Greenpark, IFC target emerging markets secondaries
Greenpark Capital's tie-up with International Finance Corp. (IFC) to create a $500 million emerging markets secondaries fund (EMSF) makes a lot of sense. The former has plenty of experience in secondary investments but a limited emerging markets presence; the latter is active in over 100 developing countries and wants to open up primary fund investment channels by creating a new source of liquidity for LPs.
Industry participants endorse the project's motives but say it is difficult to assess the chances of success given the paucity of information available on the fund. It remains to be seen how effective IFC can be on the deal sourcing side and it is unclear to what extent the fund will focus on more mature geographies - arguably duplicating exposure that can be obtained through existing players - versus true frontier markets.

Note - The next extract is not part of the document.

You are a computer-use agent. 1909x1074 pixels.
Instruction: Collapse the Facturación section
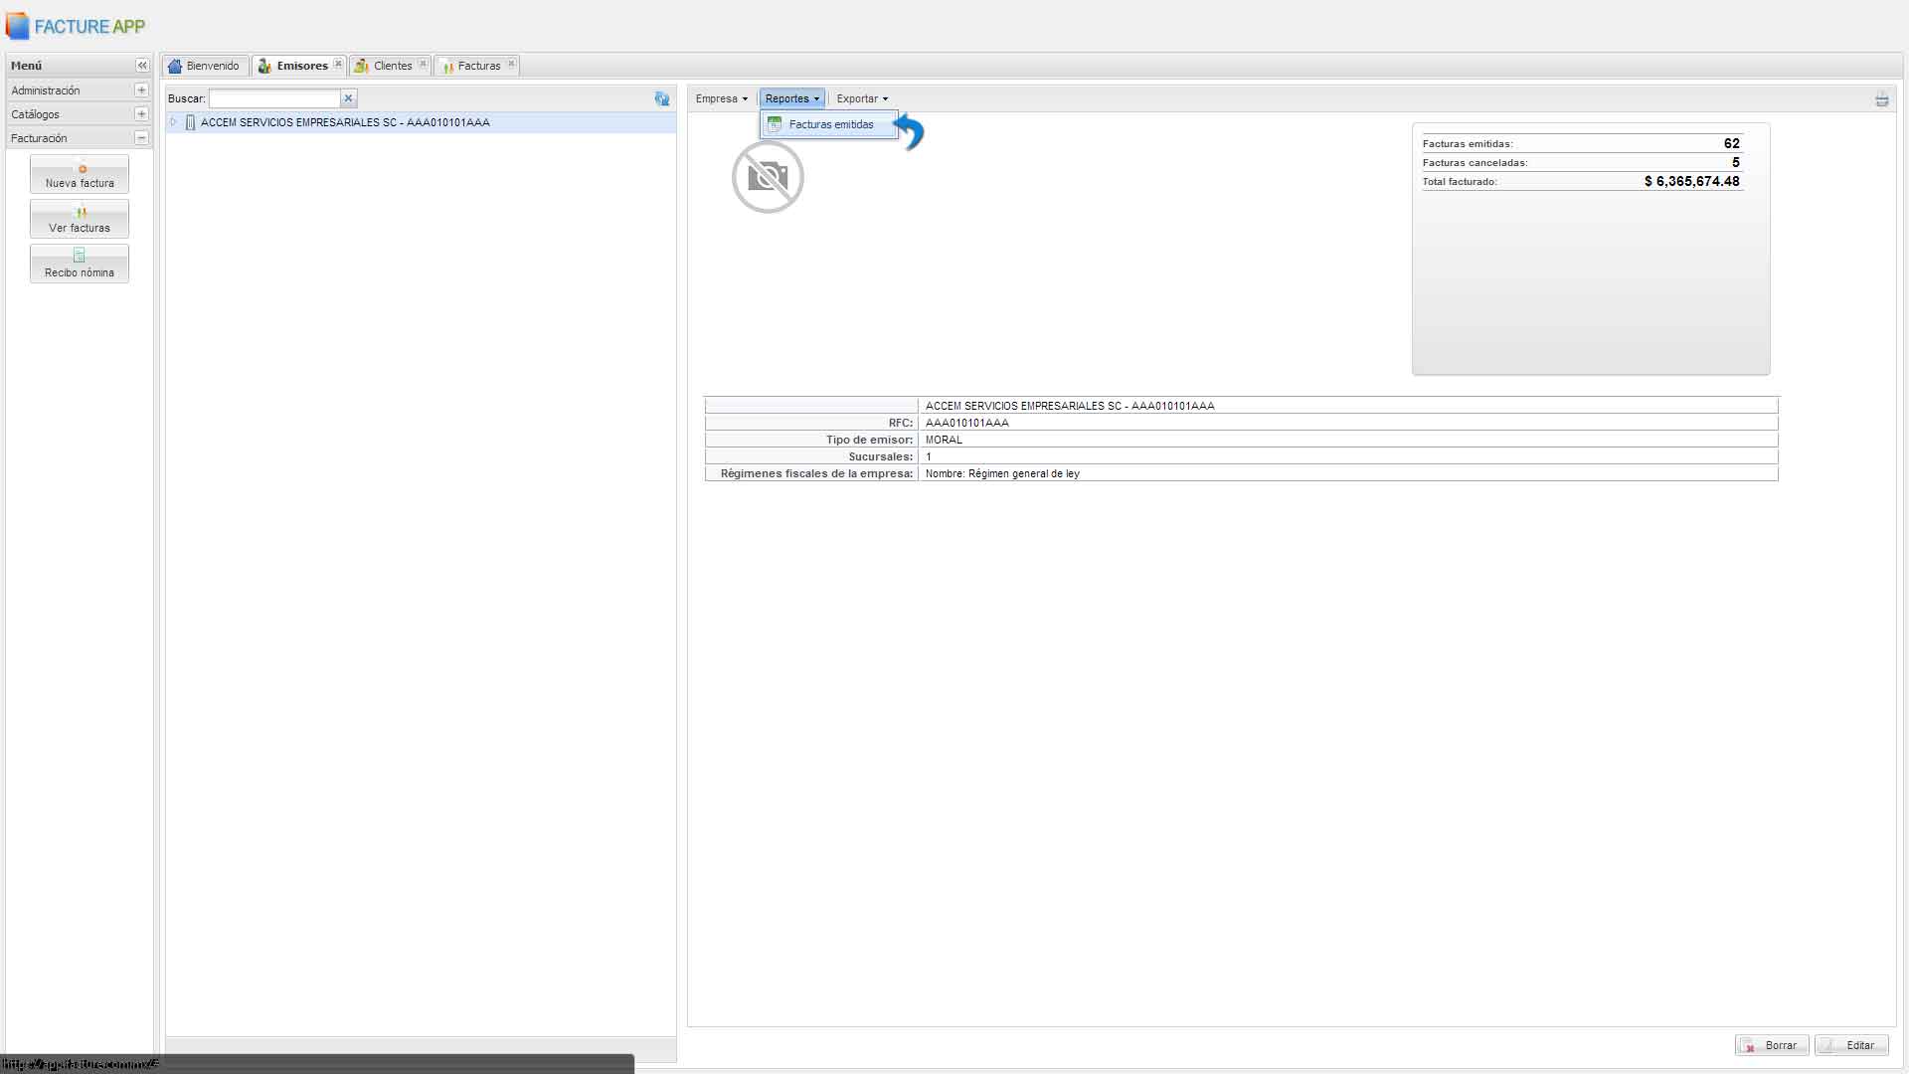tap(141, 138)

Two secondaries investors tell AVCJ that they looked at IFC's initial proposal for the fund and decided against pursuing it.

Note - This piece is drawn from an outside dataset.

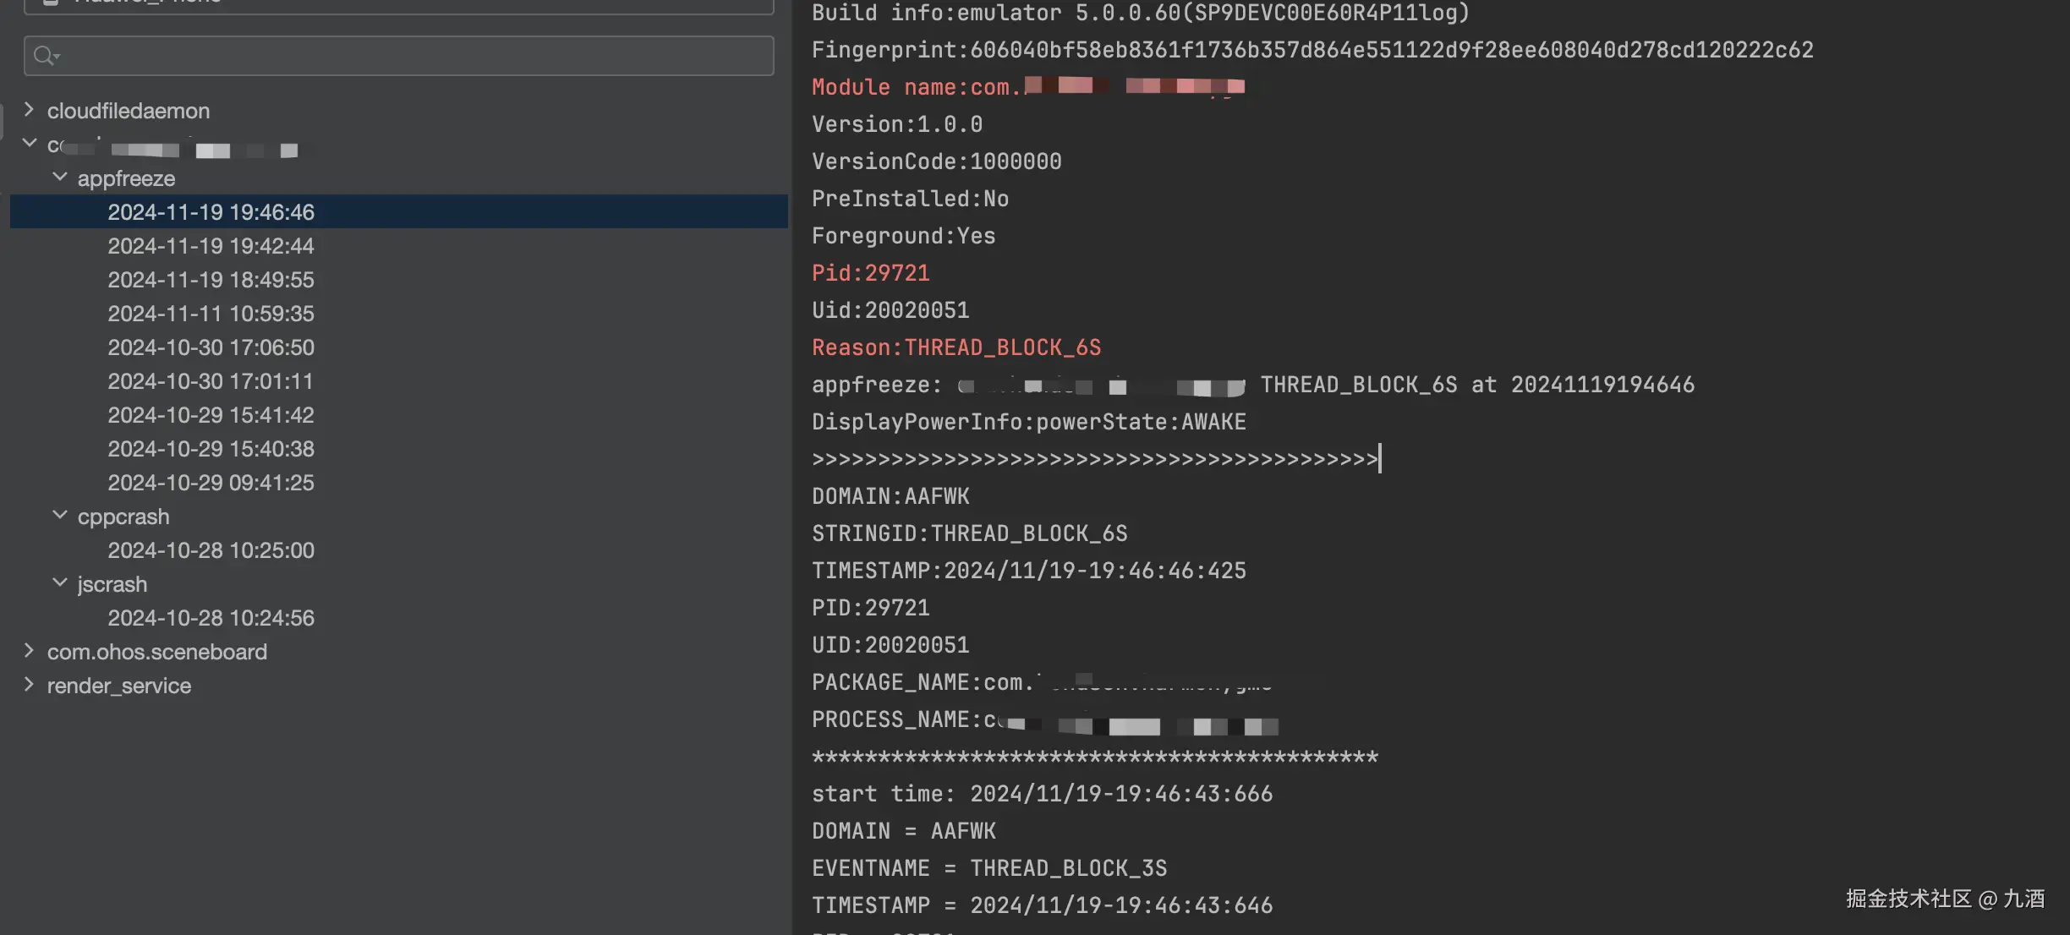Collapse the jscrash folder chevron
Viewport: 2070px width, 935px height.
pyautogui.click(x=59, y=583)
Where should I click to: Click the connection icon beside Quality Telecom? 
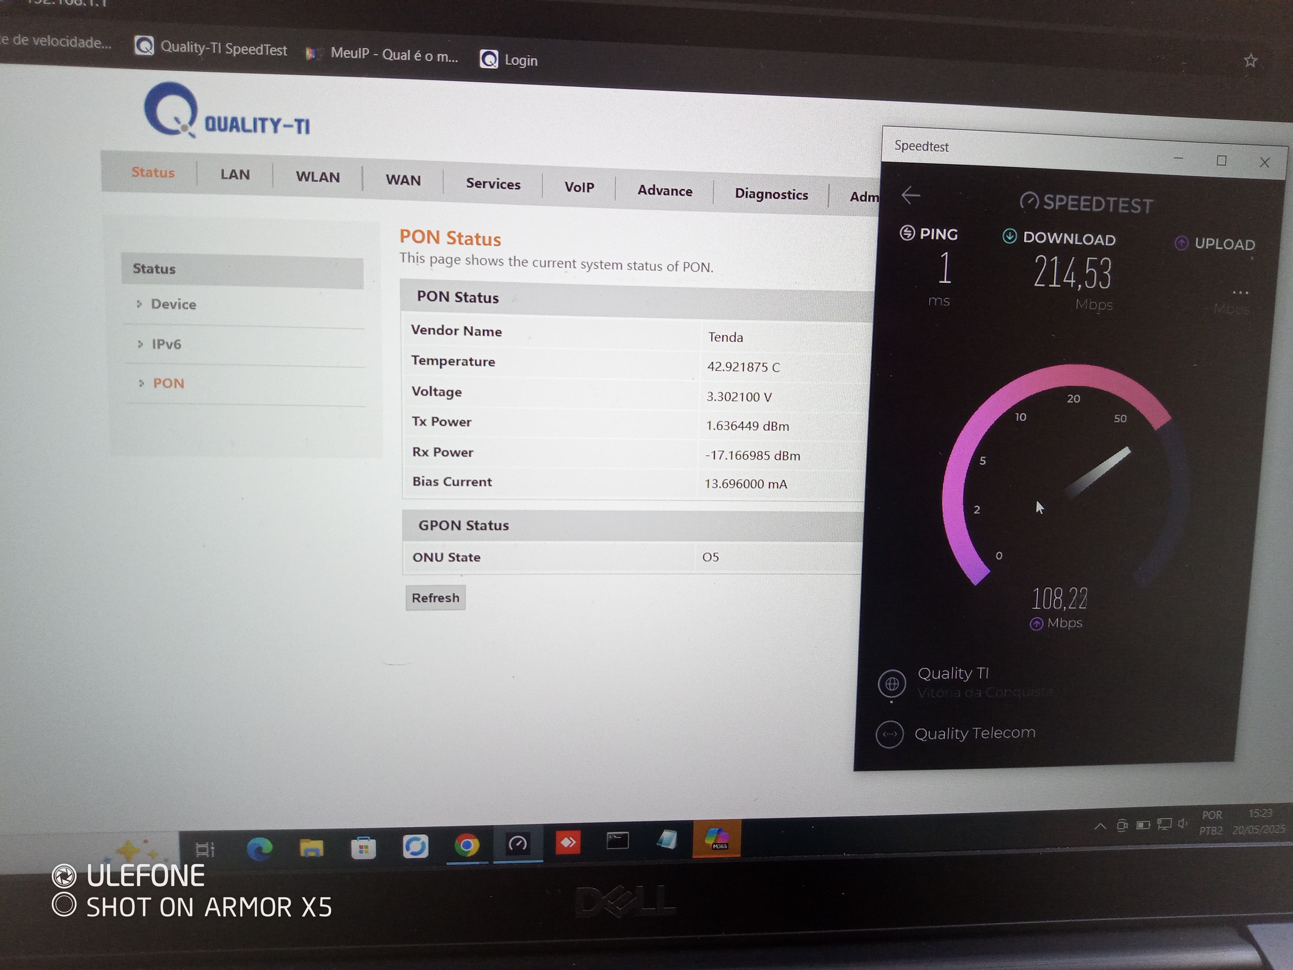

"The key is whether IFC is able to source LP stakes through its existing GP relationships," says one industry participant. "If it went to each of these 300-plus funds and asked if there are any sellers among the LP base that would be very helpful. But can it deliver?"

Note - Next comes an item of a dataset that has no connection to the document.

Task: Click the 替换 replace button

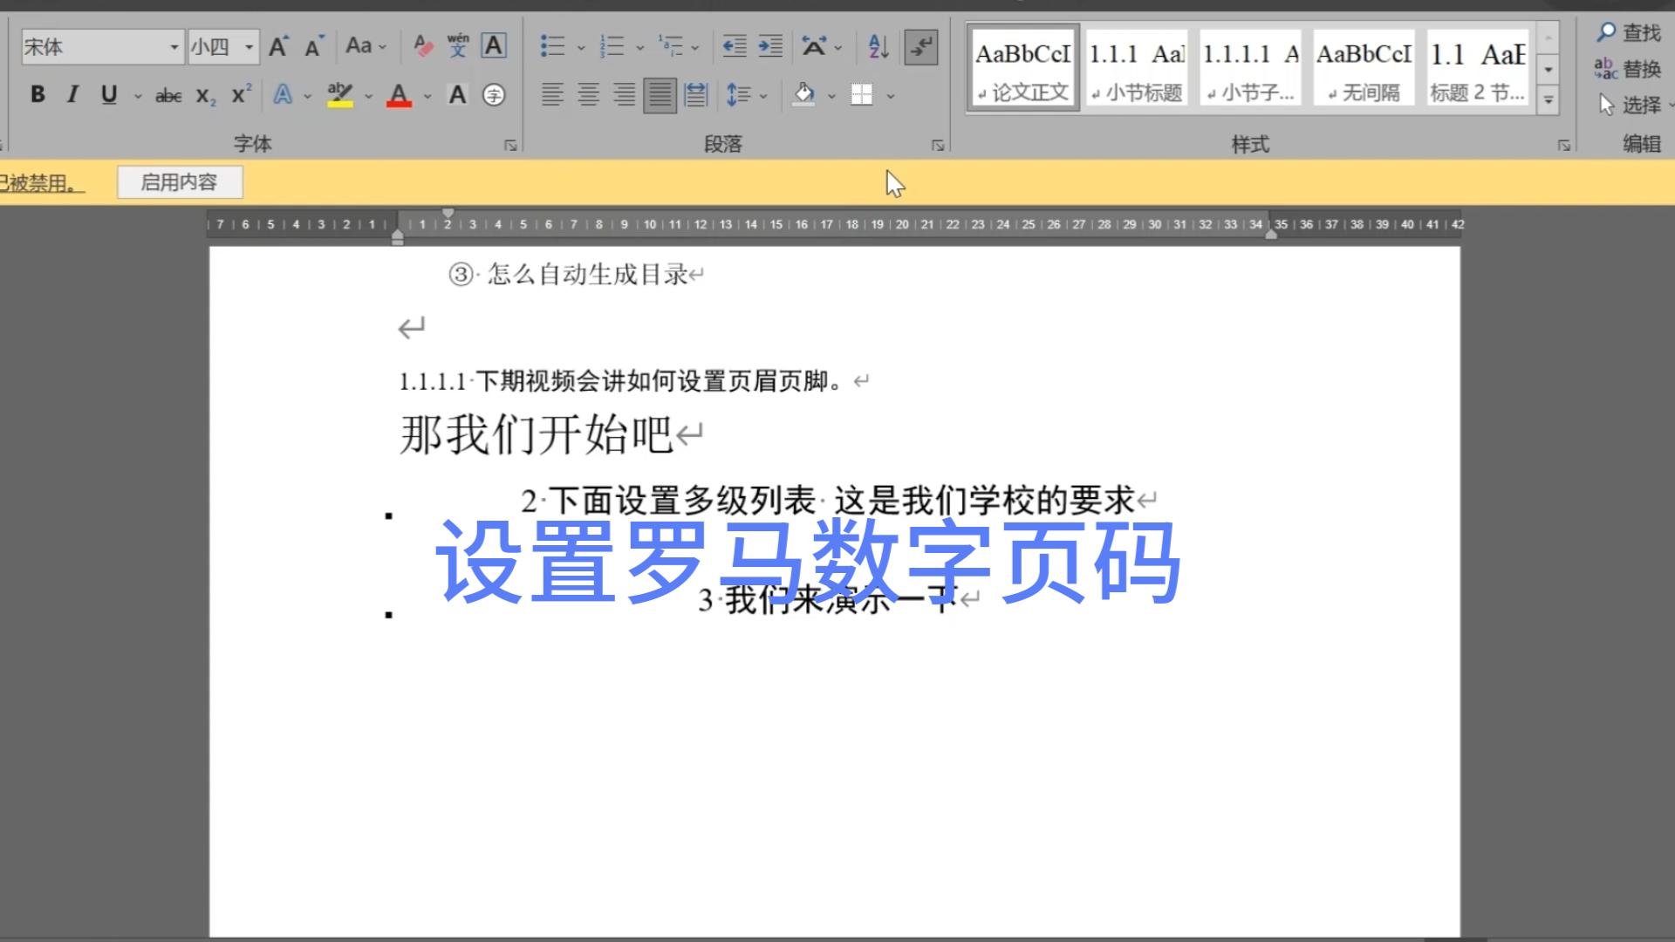Action: coord(1628,69)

Although the fund has received added impetus with recent opening of Greenpark's Hong Kong office and the appointment of Chin Chin Teoh, former co-head of Bank of America Merrill Lynch's private equity unit, as head of Asia operations, it is not new. IFC disclosed its proposed investment - providing up to 20% of the corpus for an EMSF no larger than $500 million - in late 2009 and it was approved in early 2010 with no manager attached.
"The EMSF will support access to capital for companies in developing countries through providing liquidity to selling LPs, enabling GPs to keep their capital bases whole and thereby strengthen the overall appeal of private equity investments in the emerging markets," IFC said in the proposal.
It first emerged that Greenpark had won the management mandate in mid-2011. Market sources familiar with the situation said that the EMSF will make its initial investments in Asia before moving into Latin America, Africa and Eastern Europe. "It's going to be a fairly organic process," the sources say. "For example, the existing presence in Japan will work on fundraising and reaching the LP community in the region. So they will open in Japan and use that as a springboard for activity elsewhere."
The fund would presumably have to move into Asia's genuine emerging markets in order to comply with IFC's development remit. As one secondary investor points out, however, a lack of liquidity is just one of a variety of issues that make LPs wary of exposure to the likes of Malaysia and Vietnam.